Practice, practice, practice. Since my expertise is contemporary classical music, often the composers of the pieces I play are still alive! So, one of the important things for me is to play the piece for the composer and ask his or her critiques. I like this stage where I can participate in the creative process of the composer and to make their music better than they imagined sometimes.
What are your other passions besides music?
Gastronomy! I like cooking but also going to bistros and restaurants. My favorite bistros are in Paris and “Izakaya” in Kobe, Japan. We go back to Japan regularly, and my hometown Kobe is famous for good bakeries, the china town, Indian restaurants, Kobe steak, etc. So, this is an endless passion for me to pursue!

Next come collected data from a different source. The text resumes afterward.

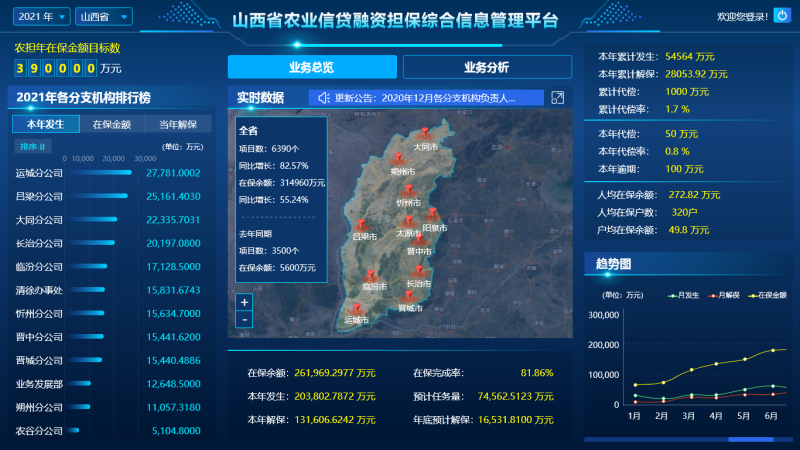800x450 pixels.
Task: Zoom out map with minus button
Action: tap(245, 319)
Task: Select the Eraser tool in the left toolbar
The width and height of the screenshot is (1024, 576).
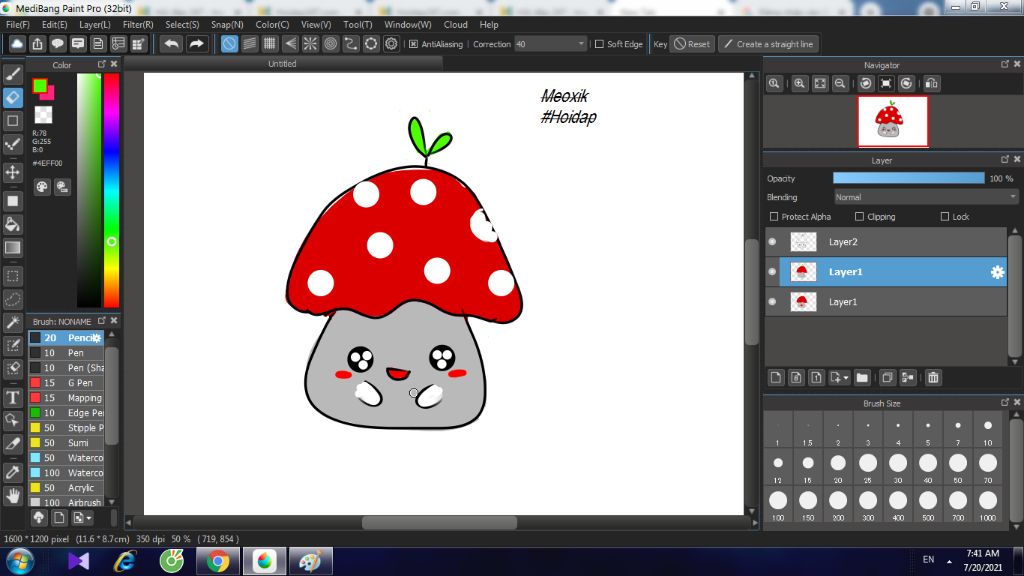Action: pyautogui.click(x=13, y=97)
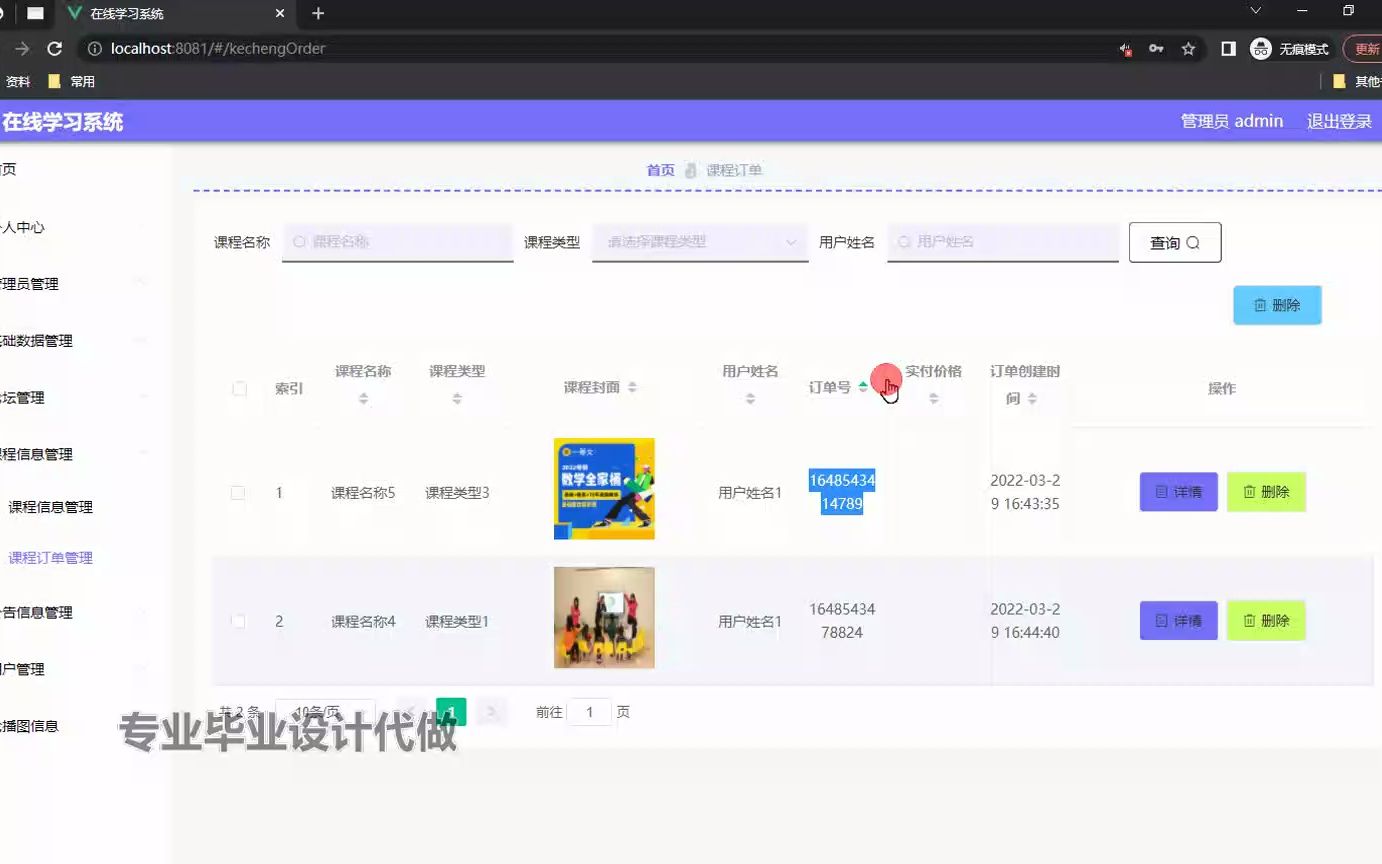The image size is (1382, 864).
Task: Click the 退出登录 link
Action: [1338, 120]
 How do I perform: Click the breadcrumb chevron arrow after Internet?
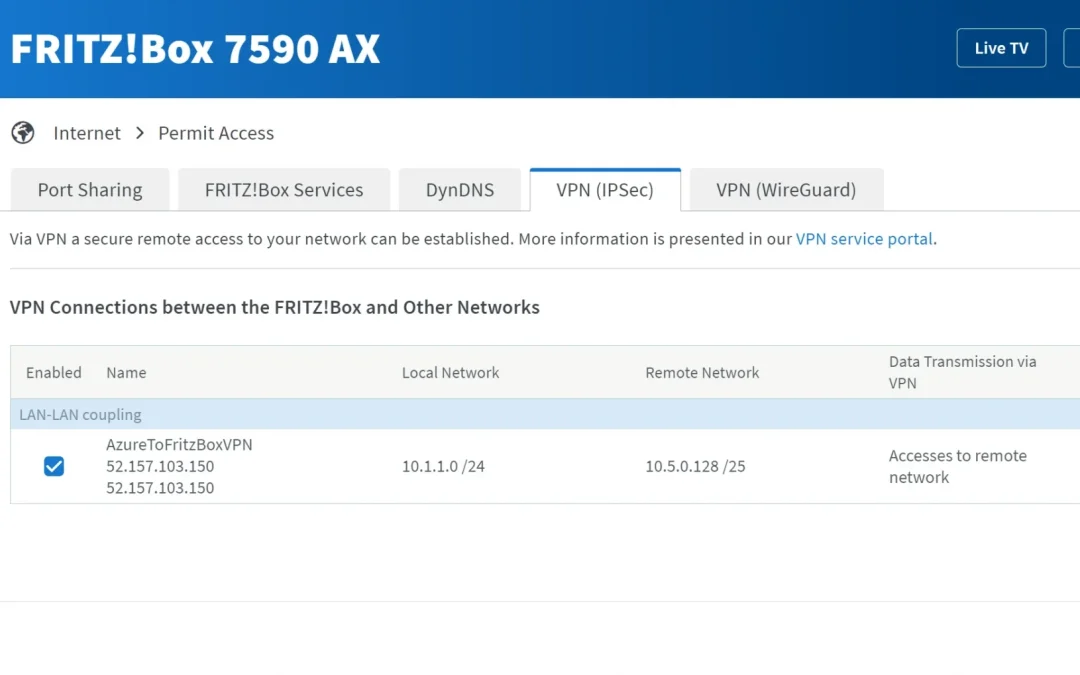(x=140, y=133)
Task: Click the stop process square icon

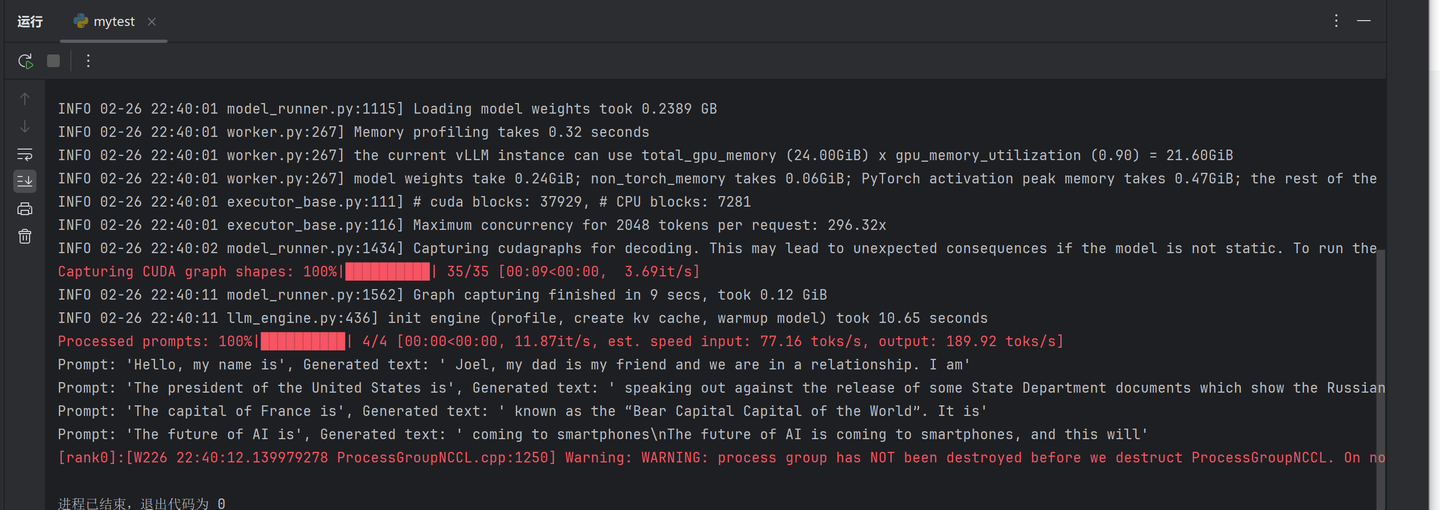Action: (54, 61)
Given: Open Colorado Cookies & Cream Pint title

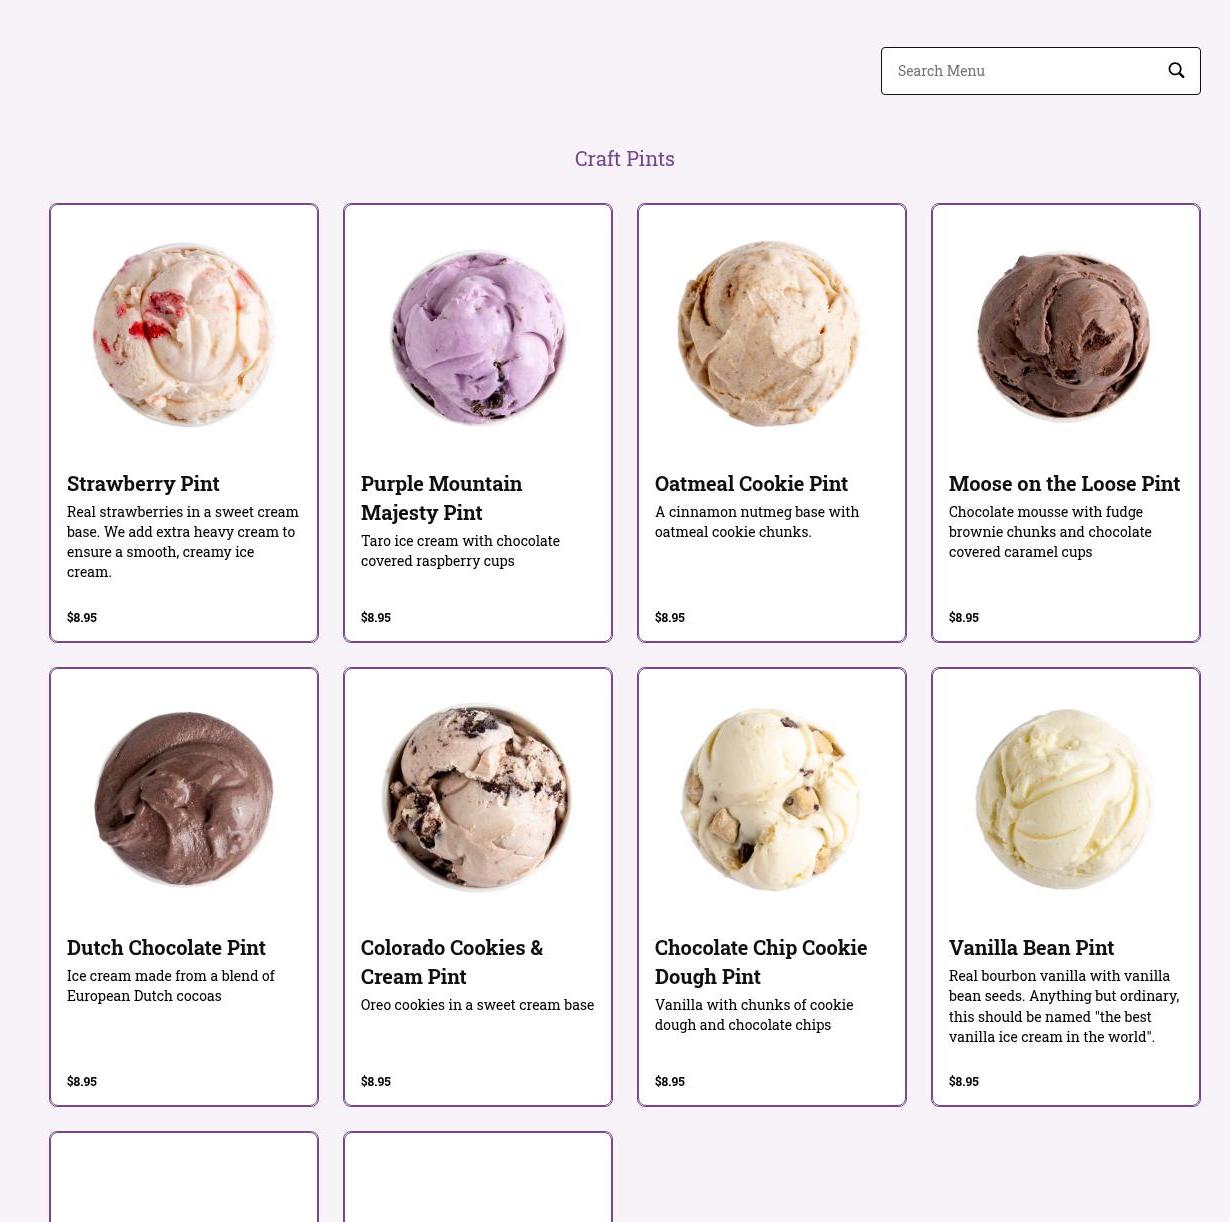Looking at the screenshot, I should pyautogui.click(x=452, y=962).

Who are your musical mentors?
My mentors are my piano teachers with whom I studied – the late Livingston Gearhart at the State University of New York at Buffalo, Louis-Philippe Pelletier at McGill University, Gabor Eckhardt at Franz Liszt Academy of Music in Hungary, Gabor Csalog at the Bartók Music Conservatory in Hungary, Herbert Henck in Germany, and Florent Boffard, former pianist with L’Ensemble InterContemporain in France.
I also admire pianists such as Pierre-Laurent Aimard and the late Charles Rosen.